**PROBLEM TO WORK ON**
Please print only the top portion of the entries below, ending with the line that contains "You are a computer-use agent. This", exactly as written.

━━ LISTED ENTRIES ━━

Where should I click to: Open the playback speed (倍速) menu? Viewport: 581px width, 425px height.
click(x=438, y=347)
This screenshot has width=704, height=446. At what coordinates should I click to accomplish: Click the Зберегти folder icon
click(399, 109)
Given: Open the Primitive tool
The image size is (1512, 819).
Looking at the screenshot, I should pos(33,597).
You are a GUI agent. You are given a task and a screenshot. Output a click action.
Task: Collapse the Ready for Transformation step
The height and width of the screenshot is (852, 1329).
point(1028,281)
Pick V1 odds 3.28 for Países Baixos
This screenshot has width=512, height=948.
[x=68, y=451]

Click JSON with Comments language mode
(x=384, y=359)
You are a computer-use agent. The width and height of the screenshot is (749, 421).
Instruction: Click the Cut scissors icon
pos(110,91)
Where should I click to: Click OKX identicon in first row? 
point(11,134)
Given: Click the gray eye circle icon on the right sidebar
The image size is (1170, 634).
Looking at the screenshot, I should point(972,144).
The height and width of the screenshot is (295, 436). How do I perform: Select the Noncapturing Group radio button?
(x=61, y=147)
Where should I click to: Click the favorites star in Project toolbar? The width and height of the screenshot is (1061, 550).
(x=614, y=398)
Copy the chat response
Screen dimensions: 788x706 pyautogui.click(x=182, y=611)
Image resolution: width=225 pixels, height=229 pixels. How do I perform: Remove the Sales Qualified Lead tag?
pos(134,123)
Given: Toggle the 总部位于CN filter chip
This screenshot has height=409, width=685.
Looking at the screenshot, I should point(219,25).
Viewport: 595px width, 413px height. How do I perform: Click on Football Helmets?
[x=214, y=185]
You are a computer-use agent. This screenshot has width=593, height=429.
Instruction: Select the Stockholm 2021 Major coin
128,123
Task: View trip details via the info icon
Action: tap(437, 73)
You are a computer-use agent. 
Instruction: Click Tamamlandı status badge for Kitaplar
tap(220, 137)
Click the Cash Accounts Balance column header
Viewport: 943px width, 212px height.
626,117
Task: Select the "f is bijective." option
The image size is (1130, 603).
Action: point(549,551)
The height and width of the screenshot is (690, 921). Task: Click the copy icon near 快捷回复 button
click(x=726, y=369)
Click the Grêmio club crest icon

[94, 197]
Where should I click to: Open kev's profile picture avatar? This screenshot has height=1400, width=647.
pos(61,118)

━━━

**EXERCISE OUTPUT**
Where should I click to: Open the playback speed (倍速) menu? Viewport: 581px width, 425px height.
click(x=438, y=347)
This screenshot has width=704, height=446. At what coordinates should I click to accomplish: Click the Зберегти folder icon
click(399, 109)
Given: Open the Primitive tool
The image size is (1512, 819).
Looking at the screenshot, I should pos(33,597).
You are a GUI agent. You are given a task and a screenshot. Output a click action.
Task: Collapse the Ready for Transformation step
The height and width of the screenshot is (852, 1329).
point(1028,281)
Pick V1 odds 3.28 for Países Baixos
This screenshot has width=512, height=948.
[x=68, y=451]

Click JSON with Comments language mode
(x=384, y=359)
You are a computer-use agent. The width and height of the screenshot is (749, 421).
Instruction: Click the Cut scissors icon
pos(110,91)
Where should I click to: Click OKX identicon in first row? 
point(11,134)
Given: Click the gray eye circle icon on the right sidebar
The image size is (1170, 634).
Looking at the screenshot, I should point(972,144).
The height and width of the screenshot is (295, 436). How do I perform: Select the Noncapturing Group radio button?
(x=61, y=147)
Where should I click to: Click the favorites star in Project toolbar? The width and height of the screenshot is (1061, 550).
(x=614, y=398)
Copy the chat response
Screen dimensions: 788x706 pyautogui.click(x=182, y=611)
Image resolution: width=225 pixels, height=229 pixels. How do I perform: Remove the Sales Qualified Lead tag?
pos(134,123)
Given: Toggle the 总部位于CN filter chip
This screenshot has height=409, width=685.
Looking at the screenshot, I should point(219,25).
Viewport: 595px width, 413px height. How do I perform: Click on Football Helmets?
[x=214, y=185]
You are a computer-use agent. This screenshot has width=593, height=429.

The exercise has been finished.